ESTRELA ESCONDIDA

 por Donna Crystal

Deixe-me voar, quebrando os vínculos, liberando as travas, despregando os remendos, despindo a roupagem, calçando minhas asas e envolvendo o pescoço com o colar da liberdade.

 

Viajar no passado, entender o presente e melhorar o futuro. Passado, presente, futuro? Só o agora existe e já é o bastante.

 

Tudo passa tão rápido, um olhar já se perdeu, o suspiro escapou, o sorriso se transformou, o desejo acabou, a velhice se instalou e a morte chegou.

 

O tempo se comporta como o jovem adolescente, chega intenso, tem pressa, tudo precisa acontecer agora, não sabe esperar e não tem tempo para agradecer ou se lamentar.

 

O dia renasce com o raiar do sol, mas o tempo nasce e envelhece todas as vezes que respiro, não há um segundo a perder, pois a vida é tão curta quanto inexplicável.

 

Vou sair em busca da verdade, mesmo sabendo que só a entenderei quando já tiver conhecido todas as mentiras. E as respostas serão entendidas quando todas as perguntas já tiverem sido formuladas.

 

É interessante pensar que só sabemos o que é belo quando o feio já é nosso conhecido, mas o belo vira feio e o feio vira belo, dependendo apenas do ângulo que são vistos.

 

Devo admitir que não existe feiúra ou mentira, portanto o belo e a verdade, também só existem na nossa imaginação.

 

As estrelas existem?

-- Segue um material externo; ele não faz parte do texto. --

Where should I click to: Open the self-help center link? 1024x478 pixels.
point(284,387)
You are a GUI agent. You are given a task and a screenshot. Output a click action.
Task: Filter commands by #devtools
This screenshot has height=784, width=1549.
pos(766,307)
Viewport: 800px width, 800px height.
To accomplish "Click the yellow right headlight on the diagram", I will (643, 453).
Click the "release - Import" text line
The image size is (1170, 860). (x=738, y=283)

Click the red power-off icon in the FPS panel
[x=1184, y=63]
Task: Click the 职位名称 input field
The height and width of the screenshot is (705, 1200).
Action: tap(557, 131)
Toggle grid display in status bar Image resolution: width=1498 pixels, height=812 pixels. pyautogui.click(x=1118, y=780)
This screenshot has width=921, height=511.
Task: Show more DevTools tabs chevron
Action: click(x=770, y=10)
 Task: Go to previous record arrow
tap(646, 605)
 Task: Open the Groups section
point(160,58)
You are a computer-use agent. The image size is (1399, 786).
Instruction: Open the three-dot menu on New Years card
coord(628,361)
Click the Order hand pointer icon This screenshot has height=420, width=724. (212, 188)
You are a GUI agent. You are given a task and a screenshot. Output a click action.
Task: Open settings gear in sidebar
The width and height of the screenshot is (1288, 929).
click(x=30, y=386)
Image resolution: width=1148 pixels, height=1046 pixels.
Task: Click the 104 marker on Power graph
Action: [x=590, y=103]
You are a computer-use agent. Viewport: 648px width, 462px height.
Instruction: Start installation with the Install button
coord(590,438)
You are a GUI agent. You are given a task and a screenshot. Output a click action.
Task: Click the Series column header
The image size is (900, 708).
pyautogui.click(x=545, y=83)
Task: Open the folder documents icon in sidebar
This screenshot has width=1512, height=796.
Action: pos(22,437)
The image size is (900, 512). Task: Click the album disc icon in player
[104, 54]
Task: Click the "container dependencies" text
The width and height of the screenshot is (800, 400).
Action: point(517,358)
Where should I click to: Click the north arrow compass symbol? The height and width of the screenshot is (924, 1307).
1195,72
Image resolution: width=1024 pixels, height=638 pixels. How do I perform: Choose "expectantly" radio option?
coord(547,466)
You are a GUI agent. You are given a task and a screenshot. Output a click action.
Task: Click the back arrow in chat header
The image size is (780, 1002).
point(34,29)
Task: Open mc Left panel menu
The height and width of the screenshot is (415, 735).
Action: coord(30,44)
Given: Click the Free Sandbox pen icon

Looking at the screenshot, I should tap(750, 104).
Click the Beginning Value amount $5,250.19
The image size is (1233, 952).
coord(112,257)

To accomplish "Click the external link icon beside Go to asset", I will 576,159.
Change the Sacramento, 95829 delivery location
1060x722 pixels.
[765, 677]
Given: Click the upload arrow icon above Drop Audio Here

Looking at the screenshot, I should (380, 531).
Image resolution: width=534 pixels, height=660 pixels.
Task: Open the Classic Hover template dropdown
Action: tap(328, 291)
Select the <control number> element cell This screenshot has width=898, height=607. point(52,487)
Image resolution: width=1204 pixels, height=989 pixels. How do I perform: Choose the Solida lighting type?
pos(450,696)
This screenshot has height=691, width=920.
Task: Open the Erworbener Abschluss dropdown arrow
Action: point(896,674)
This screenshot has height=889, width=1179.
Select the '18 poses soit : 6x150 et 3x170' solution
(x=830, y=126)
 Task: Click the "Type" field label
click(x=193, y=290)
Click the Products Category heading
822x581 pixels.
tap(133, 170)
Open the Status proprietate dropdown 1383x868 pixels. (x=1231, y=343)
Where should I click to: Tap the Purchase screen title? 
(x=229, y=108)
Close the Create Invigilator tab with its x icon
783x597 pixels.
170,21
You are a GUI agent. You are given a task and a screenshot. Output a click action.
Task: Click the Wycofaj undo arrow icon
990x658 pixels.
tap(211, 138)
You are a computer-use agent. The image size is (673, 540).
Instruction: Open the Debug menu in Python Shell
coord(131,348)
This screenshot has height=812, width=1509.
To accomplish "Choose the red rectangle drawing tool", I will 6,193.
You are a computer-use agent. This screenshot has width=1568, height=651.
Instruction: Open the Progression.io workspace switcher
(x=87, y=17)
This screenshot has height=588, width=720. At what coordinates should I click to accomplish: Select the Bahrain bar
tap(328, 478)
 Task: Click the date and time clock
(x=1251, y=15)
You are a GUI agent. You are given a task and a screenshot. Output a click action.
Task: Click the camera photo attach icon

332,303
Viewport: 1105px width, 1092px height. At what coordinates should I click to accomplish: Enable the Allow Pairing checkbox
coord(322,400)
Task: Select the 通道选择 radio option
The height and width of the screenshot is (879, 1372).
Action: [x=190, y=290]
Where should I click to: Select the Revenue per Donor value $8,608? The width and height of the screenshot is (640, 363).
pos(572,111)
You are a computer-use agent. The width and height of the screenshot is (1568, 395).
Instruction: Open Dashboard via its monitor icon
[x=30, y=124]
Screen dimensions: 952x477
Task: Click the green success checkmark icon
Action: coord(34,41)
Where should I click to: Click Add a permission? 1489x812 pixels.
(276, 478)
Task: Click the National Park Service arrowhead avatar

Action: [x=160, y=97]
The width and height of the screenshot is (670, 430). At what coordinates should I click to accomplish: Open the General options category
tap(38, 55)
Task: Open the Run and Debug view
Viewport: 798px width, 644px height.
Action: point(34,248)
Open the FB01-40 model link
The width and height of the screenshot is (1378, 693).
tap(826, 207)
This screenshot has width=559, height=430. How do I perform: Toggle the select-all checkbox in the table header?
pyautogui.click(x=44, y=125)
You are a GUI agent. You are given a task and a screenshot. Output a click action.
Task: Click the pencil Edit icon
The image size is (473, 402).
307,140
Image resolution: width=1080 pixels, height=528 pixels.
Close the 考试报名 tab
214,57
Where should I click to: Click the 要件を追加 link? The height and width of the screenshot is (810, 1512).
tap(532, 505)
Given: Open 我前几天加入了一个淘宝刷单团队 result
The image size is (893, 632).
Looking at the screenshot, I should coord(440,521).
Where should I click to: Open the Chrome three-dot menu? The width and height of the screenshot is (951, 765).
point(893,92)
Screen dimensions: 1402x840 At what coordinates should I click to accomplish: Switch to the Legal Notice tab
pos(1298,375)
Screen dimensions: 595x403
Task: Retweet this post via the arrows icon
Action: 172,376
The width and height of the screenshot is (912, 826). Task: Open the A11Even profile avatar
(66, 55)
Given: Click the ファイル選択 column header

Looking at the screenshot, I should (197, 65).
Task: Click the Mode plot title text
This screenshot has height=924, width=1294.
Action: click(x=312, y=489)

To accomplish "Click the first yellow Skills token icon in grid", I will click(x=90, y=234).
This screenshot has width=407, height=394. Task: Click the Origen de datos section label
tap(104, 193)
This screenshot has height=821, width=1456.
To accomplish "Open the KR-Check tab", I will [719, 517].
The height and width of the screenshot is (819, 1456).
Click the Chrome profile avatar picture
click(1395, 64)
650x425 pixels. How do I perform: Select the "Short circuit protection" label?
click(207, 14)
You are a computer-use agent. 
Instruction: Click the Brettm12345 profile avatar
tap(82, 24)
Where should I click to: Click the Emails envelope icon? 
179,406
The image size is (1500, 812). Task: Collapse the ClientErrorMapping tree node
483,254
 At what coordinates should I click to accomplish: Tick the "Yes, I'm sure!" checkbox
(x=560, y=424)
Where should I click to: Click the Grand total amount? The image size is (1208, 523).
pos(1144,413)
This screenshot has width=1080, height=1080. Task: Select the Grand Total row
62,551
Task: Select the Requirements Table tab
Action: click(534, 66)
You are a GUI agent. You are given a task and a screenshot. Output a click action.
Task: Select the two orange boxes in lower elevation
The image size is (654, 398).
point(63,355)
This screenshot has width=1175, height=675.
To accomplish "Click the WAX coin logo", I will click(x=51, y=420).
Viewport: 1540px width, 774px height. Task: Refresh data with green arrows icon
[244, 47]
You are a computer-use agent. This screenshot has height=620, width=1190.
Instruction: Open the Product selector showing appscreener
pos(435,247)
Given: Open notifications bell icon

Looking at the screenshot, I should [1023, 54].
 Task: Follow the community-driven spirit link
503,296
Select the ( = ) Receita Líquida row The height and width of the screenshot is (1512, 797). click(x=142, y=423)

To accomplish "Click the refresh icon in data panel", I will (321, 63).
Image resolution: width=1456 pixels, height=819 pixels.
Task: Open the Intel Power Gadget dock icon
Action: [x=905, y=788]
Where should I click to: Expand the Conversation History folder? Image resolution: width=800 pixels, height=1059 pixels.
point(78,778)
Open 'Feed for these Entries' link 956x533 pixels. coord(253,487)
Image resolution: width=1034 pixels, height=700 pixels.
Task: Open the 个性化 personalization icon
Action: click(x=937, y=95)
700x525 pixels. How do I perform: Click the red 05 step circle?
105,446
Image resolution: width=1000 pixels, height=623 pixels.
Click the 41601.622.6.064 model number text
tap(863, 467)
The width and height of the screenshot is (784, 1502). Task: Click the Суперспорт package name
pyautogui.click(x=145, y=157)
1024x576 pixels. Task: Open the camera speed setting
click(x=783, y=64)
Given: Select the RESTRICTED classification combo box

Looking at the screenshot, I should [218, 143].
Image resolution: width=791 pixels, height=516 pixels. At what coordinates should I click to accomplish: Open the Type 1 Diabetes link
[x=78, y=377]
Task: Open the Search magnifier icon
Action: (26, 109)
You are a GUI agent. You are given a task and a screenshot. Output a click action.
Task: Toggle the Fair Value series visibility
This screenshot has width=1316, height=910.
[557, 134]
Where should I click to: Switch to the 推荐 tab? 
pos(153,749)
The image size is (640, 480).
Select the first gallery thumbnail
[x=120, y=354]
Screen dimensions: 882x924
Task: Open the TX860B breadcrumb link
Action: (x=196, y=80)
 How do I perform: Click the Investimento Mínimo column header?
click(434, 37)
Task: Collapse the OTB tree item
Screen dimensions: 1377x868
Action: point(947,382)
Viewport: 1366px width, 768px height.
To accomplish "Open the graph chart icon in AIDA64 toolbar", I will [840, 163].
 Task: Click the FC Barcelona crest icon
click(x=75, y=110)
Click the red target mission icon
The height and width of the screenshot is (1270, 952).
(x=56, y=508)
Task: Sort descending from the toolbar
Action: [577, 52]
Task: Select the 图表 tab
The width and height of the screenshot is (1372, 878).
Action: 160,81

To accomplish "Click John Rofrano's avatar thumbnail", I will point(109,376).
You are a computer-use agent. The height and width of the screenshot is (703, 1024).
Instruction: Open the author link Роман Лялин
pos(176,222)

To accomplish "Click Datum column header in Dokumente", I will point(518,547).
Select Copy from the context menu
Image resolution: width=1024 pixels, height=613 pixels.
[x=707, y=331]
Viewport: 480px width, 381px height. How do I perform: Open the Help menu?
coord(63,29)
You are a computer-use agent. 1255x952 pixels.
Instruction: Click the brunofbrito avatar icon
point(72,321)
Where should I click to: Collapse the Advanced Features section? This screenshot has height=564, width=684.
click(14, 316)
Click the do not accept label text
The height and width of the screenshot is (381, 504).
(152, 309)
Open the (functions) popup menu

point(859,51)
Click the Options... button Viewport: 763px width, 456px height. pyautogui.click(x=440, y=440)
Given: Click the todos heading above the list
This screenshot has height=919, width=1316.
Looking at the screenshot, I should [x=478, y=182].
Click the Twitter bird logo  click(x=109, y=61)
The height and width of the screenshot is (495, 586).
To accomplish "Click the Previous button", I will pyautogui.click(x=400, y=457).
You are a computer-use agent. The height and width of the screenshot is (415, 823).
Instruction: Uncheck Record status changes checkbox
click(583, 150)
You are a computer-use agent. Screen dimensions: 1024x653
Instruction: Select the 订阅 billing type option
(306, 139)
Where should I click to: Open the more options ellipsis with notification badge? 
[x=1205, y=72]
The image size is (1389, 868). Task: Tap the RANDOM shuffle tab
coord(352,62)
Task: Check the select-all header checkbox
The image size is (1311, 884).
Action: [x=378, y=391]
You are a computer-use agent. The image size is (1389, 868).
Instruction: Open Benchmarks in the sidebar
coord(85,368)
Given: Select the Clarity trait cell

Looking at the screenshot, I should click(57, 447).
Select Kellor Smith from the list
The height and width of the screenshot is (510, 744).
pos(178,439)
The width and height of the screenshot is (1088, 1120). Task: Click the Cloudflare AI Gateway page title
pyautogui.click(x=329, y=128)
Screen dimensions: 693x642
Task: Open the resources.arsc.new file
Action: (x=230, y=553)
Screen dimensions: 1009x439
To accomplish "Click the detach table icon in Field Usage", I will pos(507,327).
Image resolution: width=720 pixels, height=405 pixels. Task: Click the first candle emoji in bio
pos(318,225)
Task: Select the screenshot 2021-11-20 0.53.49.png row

Talvez... Mas é difícil entender como se formam estes grandes vulcões espalhados pelo espaço, que passam bilhões de anos vomitando sua fúria, que vivem e morrem sozinhos e quem sabe se como nós, desconhecem porque existem.

 

Suas dimensões não são conhecidas pelo brilho que enxergamos, mas sim pela distância que se situam. O sol é uma das menores estrelas que estão espalhadas pelo firmamento, mas para nós é a maior pela proximidade que se apresenta.

 

Para se conhecer a maior delas basta, talvez, procurar a menor que os nossos olhos enxerguem, pois a sua distância deverá ser a maior.

 

Por maior que possa ser a utilidade do sol em nossas vidas, eu jamais gostaria de sê-lo. Em contra partida eu queria ser a menor estrelinha que os olhos humanos conseguem enxergar. Só assim eu poderia ser vista e admirada por alguém que já conhecera a todas as outras, mas que soube procurar o bastante para encontrar o brilho e o calor que nela existem.

 

Seria eu, portanto, uma estrela solitária? Não! Seria apenas como sou, alguém a espera do olhar sensível, determinado e gentil, que não se importa com a grandeza aparente, mas com a intensidade escondida na sutileza distante.